L’Histoire au bout du pinceau
Depuis des millénaires, l’Histoire a été racontée par les images car peu de personnes savaient lire.
Ce n’est que très récemment, au regard de l’humanité, depuis l’école publique obligatoire chère à Jules Ferry et sa loi du 28 mars 1882, que des progrès significatifs ont été réalisé dans ce domaine.
Mais quelle histoire raconter ? Selon les époques, selon les besoins, les modèles ont évolué. Avant le XIIe siècle, c’étaient les hauts faits qui prévalaient. Après cette date, les souverains voulant conduire des empires chrétiens ont dû faire évoluer les héros. C’est ainsi que furent mis en lumière les Neuf Preux pour valoriser la chevalerie, puis quelques décennies après les Neufs Preuses.

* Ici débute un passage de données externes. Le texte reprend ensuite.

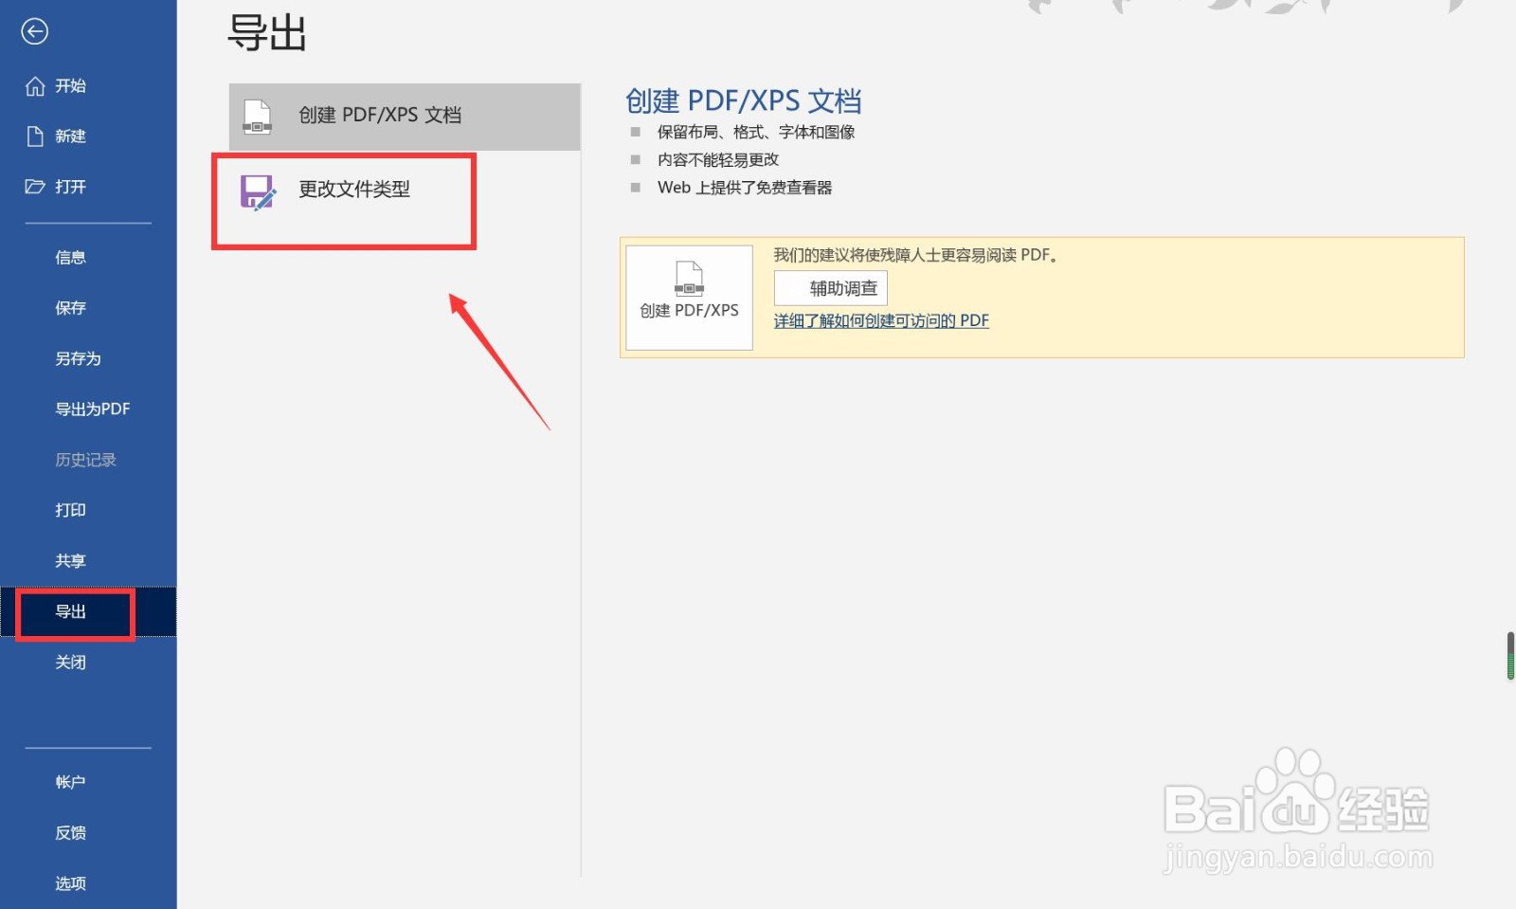The width and height of the screenshot is (1516, 909).
Task: Click the 打开 folder icon
Action: [x=34, y=186]
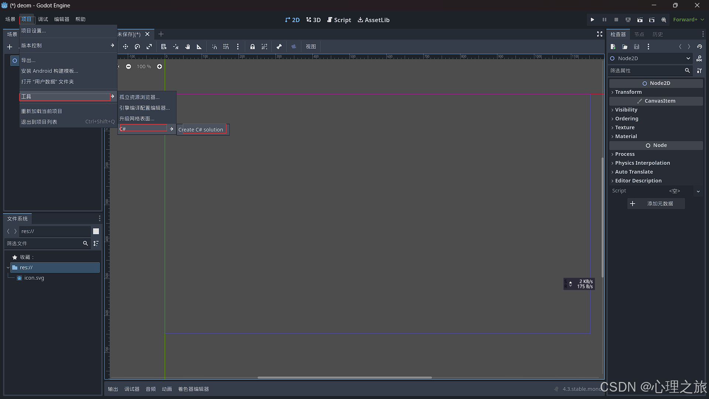Activate the Rotate tool
This screenshot has width=709, height=399.
[137, 47]
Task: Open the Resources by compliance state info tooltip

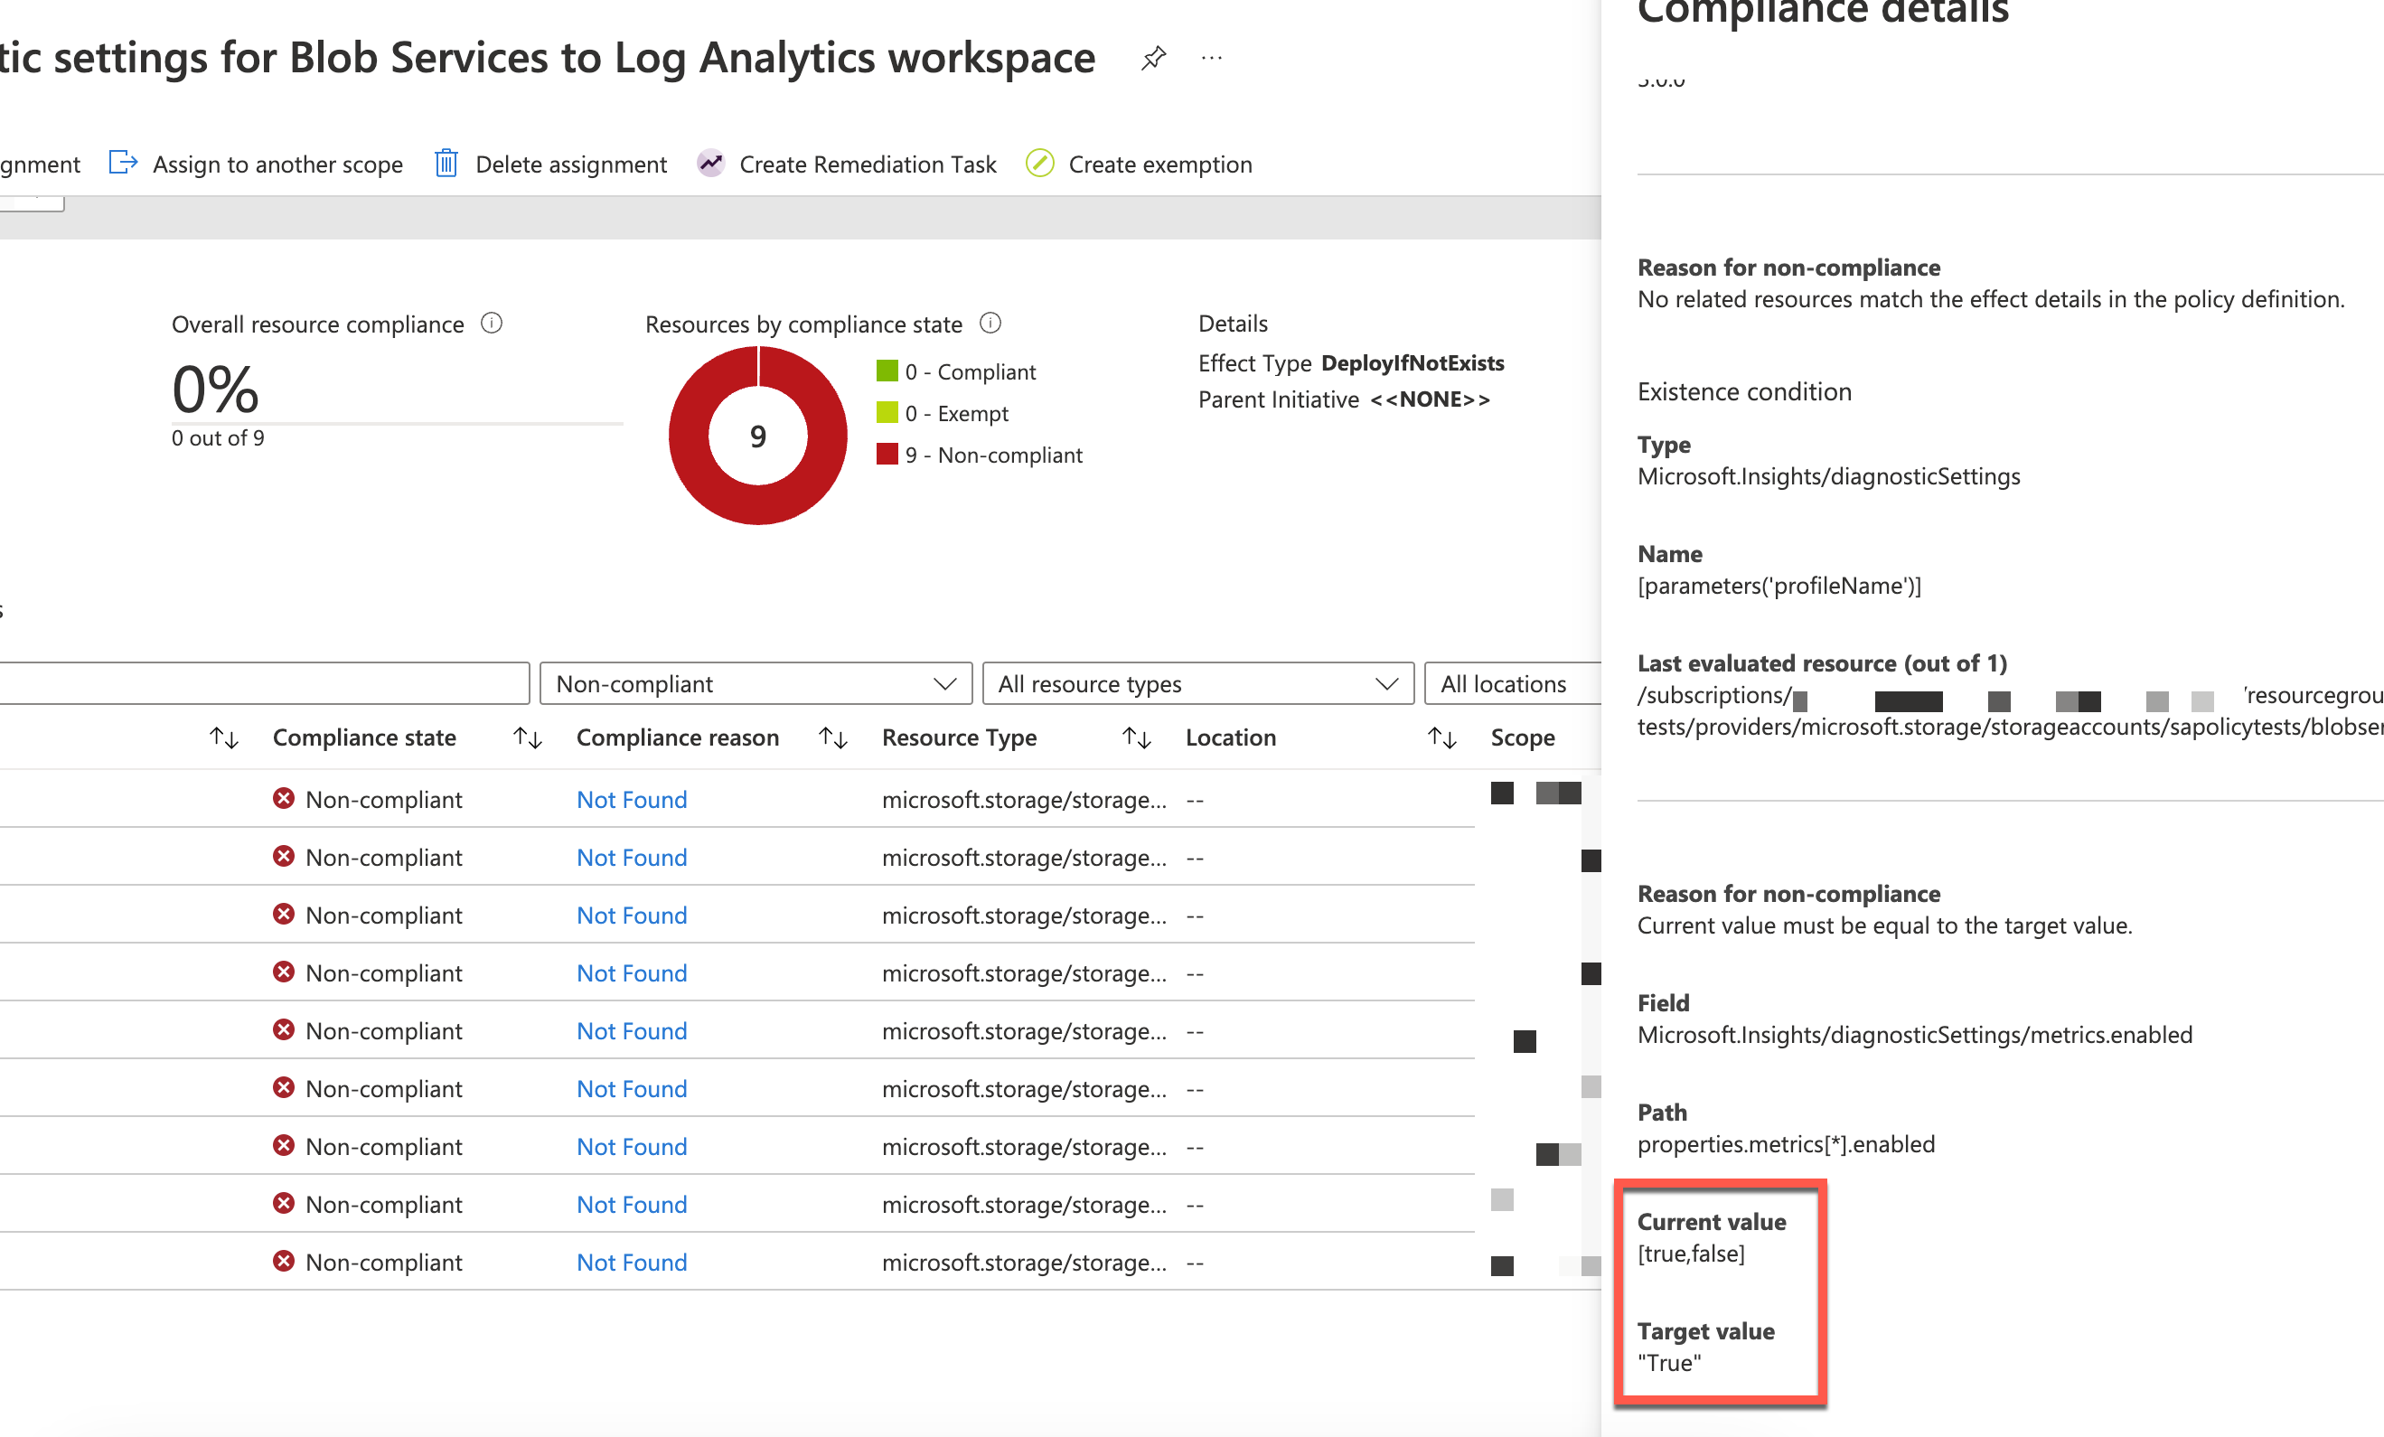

Cependant, les procédés changent et c’est alors l’héroïsation des princes régnants, au détriment des figures exemplaires. Le siècle des Lumières se désintéressa de ces figures. C’est au XVIIIe siècle que la désaffection pour ces figures historiques françaises pris fin. Il fallait faire renaître des valeurs, une morale, asseoir des situations. Pour ce faire, des figures d’antan furent remises en avant car elles incarnaient des valeurs chrétiennes, d’honneur, de charité, de bonté, de fidélité tant au pouvoir monarchique que religieux.
Des artistes encouragés par les monarques donnèrent naissance à un genre pictural original : la peinture Troubadour. L’Empire devait asseoir une légitimité, la Restauration devait se faire accepter. À cela s’ajoutait l’humiliation de la défaite de 1815, du traité de Paris qui imposait une armée d’occupation et des dédommagements de guerre absolument colossaux.
Le Louvre devint le temple de la création française. C’est ainsi que nombre de tableaux aux sujets historiques virent le jour.
Didier Le Fur a retenu, pour son étude, huit figures représentatives de la vaillance et de l’éclat de la France. Clovis, Vercingétorix, Geneviève, Jeanne d’Arc, Charlemagne, Saint Louis, Henri IV et François Ier. Pour chacun, à partir d’une iconographie particulièrement bien choisie, l’historien détaille l’aura du personnage et les tableaux qui illustrent les actions de ce héros, actions supposées ou réelles.
Ainsi, Clovis, bien qu’il ne soit pas le fondateur d’une dynastie de rois ni de la monarchie française a été mis en avant, au détriment de Pharamond, parce qu’il a été un des premiers à se faire baptiser, ses descendants pouvant alors arguer de la lignée d’essence divine. Et Didier Le Fur commente les tableaux de Jean-Antiune Gros (1811), de Jean Alaux (1825), d’Ary Scheffer (1837), de Joseph Nicolas Robert-Fleury (1837), de François-Louis Dejuinne (1837), et de Jules Alfred Rigo (1859). La mise en scène, les émotions des personnages relevaient de l’imagination du peintre. Pourtant, pendant longtemps cette peinture d’histoire fut une référence, une source véritable.
Pour chacune des huit figures, il rappelle les grands faits et les raisons qui les ont fait retenir à une époque et ce qu’ils étaient censé porter comme valeurs. Si Clovis servait les origines chrétiennes de la royauté, Henri IV est le roi préféré des Français quel que soit l’époque, Charlemagne est auréolé par son empire, Jeanne d’Arc représente la valeur des armes et le courage pour libérer le pays. Geneviève est la sainte qui sauve Paris à plusieurs reprises, Vercingétorix identifie la résistance contre l’envahisseur et Saint-Louis, le modèle du roi chrétien, associe pouvoir terrestre et religion. Quant à François Ier c’est le prince amoureux des arts. N’a-t-il pas fait venir Léonard de Vinci, le plus grands de tous les génies ?
Avec cet ouvrage, Didier Le Fur éclaire une partie de l’Histoire française avec un angle novateur, celui de la peinture. Il propose un livre richement illustré et aux commentaires des plus pertinents.
serge perraud
Didier Le Fur, Peindre l’histoire, Éditions Passés/Composés, novembre 2019, 176 p. – 29,00 €.